I am glad that this is not a horror flick taken from worn-out concepts. The idea of doppelgängers is not popular in our culture, but the writers managed to come up with an engaging storyline combining it with superstition and folklore.
After watching the R-18 version of the movie, I can easily tell which scenes were omitted from the R-13 version. I commend director Chito Roño for his audacity in this project. The movie is raging with startling murder and death scenes. It departs from the usual fare and becomes one of the most gruesome Pinoy movies in recent years.
In terms of writing, the movie is unstrikingly average. After the first character dies, you already knew how the rest of the story would go. The script heavily employs elements of "Feng Shui" and the "Final Destination" series. The suspense relies on the viewer's anticipation on how the next victim will die.
There were glaring loopholes in the story at the end of film, which makes me think that they're trying to come up with a sequel. I felt that the conclusion was either rushed or not given much thought, which was disappointing considering the number of script consultants from Star Cinema that this movie had when I checked the closing credits.
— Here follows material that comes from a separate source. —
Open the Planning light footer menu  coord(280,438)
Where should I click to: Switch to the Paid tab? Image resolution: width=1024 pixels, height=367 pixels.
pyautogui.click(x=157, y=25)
By the end of the movie, the biggest question left upon the viewers is the mystery behind the film's intriguing color schemes. It appears that the film was somehow divided into chapters with the enigmatic use of color coding. You can see the characters prominently dressed in blue, red, and yellow as some sort of a uniform. The set design, costumes and props complement the same colors ubiquitously shown at certain parts of the movie, though no clear explanation was given to explicate the meaning behind it. It's so vague it becomes pointless. One could be forgiven for thinking that the 'blue chapter' was just a lame ploy to bring into mind Ate Vi's Bear Brand endorsement.
Other minute observations: The opening credits did not complement the material. The use of special effects was so-so. The casting was great and the actors showed some believable acting (especially Vilma Santos and Janice de Belen).
Though Filipino horror has yet to find its true strength, you can fairly say that it has evolved with this film. With its well-defined characters and a taste for gore, "The Healing" is a notch above the rest. It's better than most local scare flicks produced in recent years, notwithstanding its flaws and weaknesses. As a horror film, its impotent scares is insufficient to produce a desired effect. It fares better as an accidental slasher film.